● **EXERCISE**
Reproduce word for word the stretch of the material below, from the line containing "on col-type: TYPE." through the line containing "Image resolution: width=1920". Include both of those lines and nothing outside them.

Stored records
◆ ◆ ◆ ◆ ◆ ◆ ◆
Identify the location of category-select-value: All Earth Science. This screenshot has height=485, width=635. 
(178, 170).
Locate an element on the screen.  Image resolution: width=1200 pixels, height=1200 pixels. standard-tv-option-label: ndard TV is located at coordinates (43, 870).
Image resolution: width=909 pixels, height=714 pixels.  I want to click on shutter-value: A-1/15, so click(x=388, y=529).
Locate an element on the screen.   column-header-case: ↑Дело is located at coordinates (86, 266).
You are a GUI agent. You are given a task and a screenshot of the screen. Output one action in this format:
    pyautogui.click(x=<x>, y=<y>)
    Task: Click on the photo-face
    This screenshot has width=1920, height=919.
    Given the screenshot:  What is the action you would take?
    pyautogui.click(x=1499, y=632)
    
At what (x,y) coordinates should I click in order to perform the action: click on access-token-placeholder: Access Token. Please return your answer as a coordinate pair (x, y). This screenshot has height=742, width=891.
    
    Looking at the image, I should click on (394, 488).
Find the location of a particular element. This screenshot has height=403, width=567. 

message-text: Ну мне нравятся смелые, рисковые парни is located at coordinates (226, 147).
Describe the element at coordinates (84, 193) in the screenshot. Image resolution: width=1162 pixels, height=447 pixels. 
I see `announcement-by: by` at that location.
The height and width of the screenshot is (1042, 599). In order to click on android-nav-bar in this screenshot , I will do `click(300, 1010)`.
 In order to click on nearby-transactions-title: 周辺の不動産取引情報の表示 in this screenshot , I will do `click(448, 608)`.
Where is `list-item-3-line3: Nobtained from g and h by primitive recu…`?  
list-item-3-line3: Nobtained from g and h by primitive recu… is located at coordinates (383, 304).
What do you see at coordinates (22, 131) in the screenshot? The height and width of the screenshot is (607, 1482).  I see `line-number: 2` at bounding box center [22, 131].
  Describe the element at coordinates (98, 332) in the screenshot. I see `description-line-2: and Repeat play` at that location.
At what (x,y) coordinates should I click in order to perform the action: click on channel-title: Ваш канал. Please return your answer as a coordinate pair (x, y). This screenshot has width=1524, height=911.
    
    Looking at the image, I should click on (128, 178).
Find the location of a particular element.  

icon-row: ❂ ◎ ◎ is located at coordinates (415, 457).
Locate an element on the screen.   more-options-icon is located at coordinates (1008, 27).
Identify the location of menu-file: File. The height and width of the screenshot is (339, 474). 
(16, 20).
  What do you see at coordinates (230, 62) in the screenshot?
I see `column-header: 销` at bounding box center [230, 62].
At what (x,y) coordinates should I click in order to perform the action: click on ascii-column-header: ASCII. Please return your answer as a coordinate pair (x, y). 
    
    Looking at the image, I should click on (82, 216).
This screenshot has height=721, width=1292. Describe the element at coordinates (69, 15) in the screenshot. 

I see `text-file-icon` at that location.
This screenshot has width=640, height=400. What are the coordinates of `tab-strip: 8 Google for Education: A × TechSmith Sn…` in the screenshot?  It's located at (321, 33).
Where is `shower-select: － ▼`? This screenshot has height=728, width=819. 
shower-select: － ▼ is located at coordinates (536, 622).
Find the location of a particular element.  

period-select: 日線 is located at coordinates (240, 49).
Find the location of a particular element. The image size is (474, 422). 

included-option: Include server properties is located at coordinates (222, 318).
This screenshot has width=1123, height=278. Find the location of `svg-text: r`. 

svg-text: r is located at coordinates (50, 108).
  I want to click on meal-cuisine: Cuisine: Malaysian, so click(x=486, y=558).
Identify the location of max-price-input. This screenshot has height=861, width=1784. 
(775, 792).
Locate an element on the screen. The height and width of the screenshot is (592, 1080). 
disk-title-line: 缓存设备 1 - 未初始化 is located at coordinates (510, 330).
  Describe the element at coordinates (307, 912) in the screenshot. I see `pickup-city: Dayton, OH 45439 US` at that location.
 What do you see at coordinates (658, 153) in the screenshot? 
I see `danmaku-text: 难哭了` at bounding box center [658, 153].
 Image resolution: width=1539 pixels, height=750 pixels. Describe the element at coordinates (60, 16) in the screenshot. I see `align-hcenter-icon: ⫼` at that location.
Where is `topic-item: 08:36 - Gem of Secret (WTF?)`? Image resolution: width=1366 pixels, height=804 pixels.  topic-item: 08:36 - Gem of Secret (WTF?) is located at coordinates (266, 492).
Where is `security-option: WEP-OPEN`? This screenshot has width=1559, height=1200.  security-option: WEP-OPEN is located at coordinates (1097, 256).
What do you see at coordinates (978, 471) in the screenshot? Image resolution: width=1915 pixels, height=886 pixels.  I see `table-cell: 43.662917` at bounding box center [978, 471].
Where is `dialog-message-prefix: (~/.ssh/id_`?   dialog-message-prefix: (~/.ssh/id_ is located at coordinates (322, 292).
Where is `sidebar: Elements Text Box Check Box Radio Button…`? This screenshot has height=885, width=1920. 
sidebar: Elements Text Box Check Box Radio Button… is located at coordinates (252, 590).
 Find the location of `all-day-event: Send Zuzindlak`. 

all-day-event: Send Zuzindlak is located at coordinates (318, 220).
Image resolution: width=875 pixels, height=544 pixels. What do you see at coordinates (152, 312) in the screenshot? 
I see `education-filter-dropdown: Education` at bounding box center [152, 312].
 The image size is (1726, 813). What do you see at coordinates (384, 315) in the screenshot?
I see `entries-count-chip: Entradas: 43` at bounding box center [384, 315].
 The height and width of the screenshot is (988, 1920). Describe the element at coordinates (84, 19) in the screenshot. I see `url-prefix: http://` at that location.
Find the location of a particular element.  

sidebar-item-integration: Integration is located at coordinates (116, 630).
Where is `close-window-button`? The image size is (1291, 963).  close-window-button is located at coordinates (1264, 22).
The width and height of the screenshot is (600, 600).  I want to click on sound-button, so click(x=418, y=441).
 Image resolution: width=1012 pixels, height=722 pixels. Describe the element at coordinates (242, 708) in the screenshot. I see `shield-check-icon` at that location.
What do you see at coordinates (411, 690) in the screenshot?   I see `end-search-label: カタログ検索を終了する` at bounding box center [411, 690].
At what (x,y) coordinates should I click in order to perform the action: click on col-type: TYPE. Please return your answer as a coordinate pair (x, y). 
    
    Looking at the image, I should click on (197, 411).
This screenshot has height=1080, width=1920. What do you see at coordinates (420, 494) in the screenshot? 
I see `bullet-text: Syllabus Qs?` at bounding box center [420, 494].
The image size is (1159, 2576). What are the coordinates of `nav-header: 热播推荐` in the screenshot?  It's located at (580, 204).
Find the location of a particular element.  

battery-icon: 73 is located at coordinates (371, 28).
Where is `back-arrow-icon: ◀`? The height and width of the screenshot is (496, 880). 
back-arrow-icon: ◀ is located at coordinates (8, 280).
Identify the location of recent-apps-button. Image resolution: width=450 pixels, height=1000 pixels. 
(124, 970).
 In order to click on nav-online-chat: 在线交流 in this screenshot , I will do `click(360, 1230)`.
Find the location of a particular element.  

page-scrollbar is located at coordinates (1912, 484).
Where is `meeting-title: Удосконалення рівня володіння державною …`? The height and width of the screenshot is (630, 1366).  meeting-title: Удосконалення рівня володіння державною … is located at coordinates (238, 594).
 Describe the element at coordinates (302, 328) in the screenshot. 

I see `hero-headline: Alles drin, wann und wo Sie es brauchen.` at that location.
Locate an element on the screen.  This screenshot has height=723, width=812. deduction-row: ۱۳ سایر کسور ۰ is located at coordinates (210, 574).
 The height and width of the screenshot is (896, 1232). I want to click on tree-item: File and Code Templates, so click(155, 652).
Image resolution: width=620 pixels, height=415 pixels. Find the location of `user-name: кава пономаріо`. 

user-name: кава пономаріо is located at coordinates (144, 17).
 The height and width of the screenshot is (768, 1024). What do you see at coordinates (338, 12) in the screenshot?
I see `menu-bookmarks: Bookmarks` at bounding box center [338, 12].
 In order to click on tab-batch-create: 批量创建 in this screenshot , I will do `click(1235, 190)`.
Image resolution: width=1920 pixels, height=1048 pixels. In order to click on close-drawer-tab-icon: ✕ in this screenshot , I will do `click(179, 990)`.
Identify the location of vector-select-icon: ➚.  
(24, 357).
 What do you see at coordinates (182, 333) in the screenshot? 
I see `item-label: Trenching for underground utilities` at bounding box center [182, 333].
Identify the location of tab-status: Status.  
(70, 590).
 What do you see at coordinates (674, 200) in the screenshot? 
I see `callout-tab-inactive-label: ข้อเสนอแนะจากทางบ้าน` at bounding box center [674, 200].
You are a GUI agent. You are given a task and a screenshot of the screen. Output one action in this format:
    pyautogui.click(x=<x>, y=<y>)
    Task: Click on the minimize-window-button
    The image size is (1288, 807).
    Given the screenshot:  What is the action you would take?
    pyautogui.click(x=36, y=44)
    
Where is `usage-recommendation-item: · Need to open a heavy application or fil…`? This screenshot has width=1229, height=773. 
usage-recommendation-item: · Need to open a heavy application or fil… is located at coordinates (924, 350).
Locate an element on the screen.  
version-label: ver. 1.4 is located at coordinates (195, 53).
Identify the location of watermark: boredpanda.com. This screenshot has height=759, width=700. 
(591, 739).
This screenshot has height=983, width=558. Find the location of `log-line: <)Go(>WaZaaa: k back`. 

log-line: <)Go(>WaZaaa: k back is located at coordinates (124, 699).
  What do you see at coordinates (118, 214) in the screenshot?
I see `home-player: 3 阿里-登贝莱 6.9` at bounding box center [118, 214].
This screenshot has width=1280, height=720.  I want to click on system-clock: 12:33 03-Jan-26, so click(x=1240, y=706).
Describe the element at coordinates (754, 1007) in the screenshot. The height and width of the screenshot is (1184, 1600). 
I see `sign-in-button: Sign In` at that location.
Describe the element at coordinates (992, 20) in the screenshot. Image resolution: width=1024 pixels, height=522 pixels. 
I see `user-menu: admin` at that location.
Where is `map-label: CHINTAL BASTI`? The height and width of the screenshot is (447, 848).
◆ ◆ ◆ ◆ ◆ ◆ ◆
● **RESULT OF THIS TASK**
At what (x,y) coordinates should I click in order to perform the action: click on col-type: TYPE. Please return your answer as a coordinate pair (x, y). 
    
    Looking at the image, I should click on (197, 411).
This screenshot has height=1080, width=1920. What do you see at coordinates (420, 494) in the screenshot? 
I see `bullet-text: Syllabus Qs?` at bounding box center [420, 494].
The image size is (1159, 2576). What are the coordinates of `nav-header: 热播推荐` in the screenshot?  It's located at (580, 204).
Find the location of a particular element.  

battery-icon: 73 is located at coordinates (371, 28).
Where is `back-arrow-icon: ◀`? The height and width of the screenshot is (496, 880). 
back-arrow-icon: ◀ is located at coordinates (8, 280).
Identify the location of recent-apps-button. Image resolution: width=450 pixels, height=1000 pixels. 
(124, 970).
 In order to click on nav-online-chat: 在线交流 in this screenshot , I will do `click(360, 1230)`.
Find the location of a particular element.  

page-scrollbar is located at coordinates (1912, 484).
Where is `meeting-title: Удосконалення рівня володіння державною …`? The height and width of the screenshot is (630, 1366).  meeting-title: Удосконалення рівня володіння державною … is located at coordinates (238, 594).
 Describe the element at coordinates (302, 328) in the screenshot. 

I see `hero-headline: Alles drin, wann und wo Sie es brauchen.` at that location.
Locate an element on the screen.  This screenshot has height=723, width=812. deduction-row: ۱۳ سایر کسور ۰ is located at coordinates (210, 574).
 The height and width of the screenshot is (896, 1232). I want to click on tree-item: File and Code Templates, so click(155, 652).
Image resolution: width=620 pixels, height=415 pixels. Find the location of `user-name: кава пономаріо`. 

user-name: кава пономаріо is located at coordinates (144, 17).
 The height and width of the screenshot is (768, 1024). What do you see at coordinates (338, 12) in the screenshot?
I see `menu-bookmarks: Bookmarks` at bounding box center [338, 12].
 In order to click on tab-batch-create: 批量创建 in this screenshot , I will do `click(1235, 190)`.
Image resolution: width=1920 pixels, height=1048 pixels. In order to click on close-drawer-tab-icon: ✕ in this screenshot , I will do `click(179, 990)`.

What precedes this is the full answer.